- [Data for review]:

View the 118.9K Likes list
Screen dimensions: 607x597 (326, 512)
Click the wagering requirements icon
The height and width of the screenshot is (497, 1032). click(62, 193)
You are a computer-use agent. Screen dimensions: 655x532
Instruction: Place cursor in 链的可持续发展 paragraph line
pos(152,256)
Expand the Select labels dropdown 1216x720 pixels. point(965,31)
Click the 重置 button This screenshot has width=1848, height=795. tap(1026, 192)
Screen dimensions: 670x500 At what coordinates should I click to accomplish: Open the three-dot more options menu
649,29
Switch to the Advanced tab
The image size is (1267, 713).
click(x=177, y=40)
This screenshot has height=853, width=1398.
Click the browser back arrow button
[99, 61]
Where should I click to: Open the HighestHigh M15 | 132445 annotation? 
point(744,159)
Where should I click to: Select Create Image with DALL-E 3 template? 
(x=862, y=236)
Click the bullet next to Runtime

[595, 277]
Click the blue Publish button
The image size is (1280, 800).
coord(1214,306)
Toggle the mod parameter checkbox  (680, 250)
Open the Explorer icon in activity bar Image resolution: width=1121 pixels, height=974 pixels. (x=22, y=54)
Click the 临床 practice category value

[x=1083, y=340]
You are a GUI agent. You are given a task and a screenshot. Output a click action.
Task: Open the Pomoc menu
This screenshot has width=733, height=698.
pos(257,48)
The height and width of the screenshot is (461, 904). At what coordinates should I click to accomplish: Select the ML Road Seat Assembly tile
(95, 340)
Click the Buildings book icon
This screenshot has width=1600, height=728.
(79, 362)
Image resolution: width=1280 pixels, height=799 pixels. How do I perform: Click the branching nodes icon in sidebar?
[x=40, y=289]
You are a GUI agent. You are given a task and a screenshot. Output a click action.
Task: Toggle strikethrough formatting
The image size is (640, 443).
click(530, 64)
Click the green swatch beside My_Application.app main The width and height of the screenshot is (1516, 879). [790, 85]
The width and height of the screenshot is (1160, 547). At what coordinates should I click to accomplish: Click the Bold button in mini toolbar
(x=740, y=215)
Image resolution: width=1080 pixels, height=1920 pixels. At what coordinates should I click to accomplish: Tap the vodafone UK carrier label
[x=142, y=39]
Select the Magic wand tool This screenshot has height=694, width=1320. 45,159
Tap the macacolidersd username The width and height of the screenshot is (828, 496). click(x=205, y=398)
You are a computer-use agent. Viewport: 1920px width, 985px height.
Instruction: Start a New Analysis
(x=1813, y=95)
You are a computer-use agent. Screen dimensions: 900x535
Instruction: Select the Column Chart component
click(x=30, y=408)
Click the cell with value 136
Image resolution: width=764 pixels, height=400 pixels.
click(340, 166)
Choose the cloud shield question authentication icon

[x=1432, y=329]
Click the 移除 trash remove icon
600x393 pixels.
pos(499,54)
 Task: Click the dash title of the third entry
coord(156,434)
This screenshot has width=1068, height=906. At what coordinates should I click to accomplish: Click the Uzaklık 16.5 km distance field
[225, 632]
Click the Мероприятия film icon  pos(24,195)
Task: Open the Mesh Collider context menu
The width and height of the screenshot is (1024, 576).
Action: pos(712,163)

- [Required work]: Please output the records once more, exactly as they were written.

- [Exercise output]:
View the 118.9K Likes list
Screen dimensions: 607x597 (326, 512)
Click the wagering requirements icon
The height and width of the screenshot is (497, 1032). click(62, 193)
You are a computer-use agent. Screen dimensions: 655x532
Instruction: Place cursor in 链的可持续发展 paragraph line
pos(152,256)
Expand the Select labels dropdown 1216x720 pixels. point(965,31)
Click the 重置 button This screenshot has width=1848, height=795. tap(1026, 192)
Screen dimensions: 670x500 At what coordinates should I click to accomplish: Open the three-dot more options menu
649,29
Switch to the Advanced tab
The image size is (1267, 713).
click(x=177, y=40)
This screenshot has height=853, width=1398.
Click the browser back arrow button
[99, 61]
Where should I click to: Open the HighestHigh M15 | 132445 annotation? 
point(744,159)
Where should I click to: Select Create Image with DALL-E 3 template? 
(x=862, y=236)
Click the bullet next to Runtime

[595, 277]
Click the blue Publish button
The image size is (1280, 800).
coord(1214,306)
Toggle the mod parameter checkbox  (680, 250)
Open the Explorer icon in activity bar Image resolution: width=1121 pixels, height=974 pixels. (x=22, y=54)
Click the 临床 practice category value

[x=1083, y=340]
You are a GUI agent. You are given a task and a screenshot. Output a click action.
Task: Open the Pomoc menu
This screenshot has width=733, height=698.
pos(257,48)
The height and width of the screenshot is (461, 904). At what coordinates should I click to accomplish: Select the ML Road Seat Assembly tile
(95, 340)
Click the Buildings book icon
This screenshot has width=1600, height=728.
(79, 362)
Image resolution: width=1280 pixels, height=799 pixels. How do I perform: Click the branching nodes icon in sidebar?
[x=40, y=289]
You are a GUI agent. You are given a task and a screenshot. Output a click action.
Task: Toggle strikethrough formatting
The image size is (640, 443).
click(530, 64)
Click the green swatch beside My_Application.app main The width and height of the screenshot is (1516, 879). [790, 85]
The width and height of the screenshot is (1160, 547). At what coordinates should I click to accomplish: Click the Bold button in mini toolbar
(x=740, y=215)
Image resolution: width=1080 pixels, height=1920 pixels. At what coordinates should I click to accomplish: Tap the vodafone UK carrier label
[x=142, y=39]
Select the Magic wand tool This screenshot has height=694, width=1320. 45,159
Tap the macacolidersd username The width and height of the screenshot is (828, 496). click(x=205, y=398)
You are a computer-use agent. Viewport: 1920px width, 985px height.
Instruction: Start a New Analysis
(x=1813, y=95)
You are a computer-use agent. Screen dimensions: 900x535
Instruction: Select the Column Chart component
click(x=30, y=408)
Click the cell with value 136
Image resolution: width=764 pixels, height=400 pixels.
click(340, 166)
Choose the cloud shield question authentication icon

[x=1432, y=329]
Click the 移除 trash remove icon
600x393 pixels.
pos(499,54)
 Task: Click the dash title of the third entry
coord(156,434)
This screenshot has width=1068, height=906. At what coordinates should I click to accomplish: Click the Uzaklık 16.5 km distance field
[225, 632]
Click the Мероприятия film icon  pos(24,195)
Task: Open the Mesh Collider context menu
The width and height of the screenshot is (1024, 576).
Action: pos(712,163)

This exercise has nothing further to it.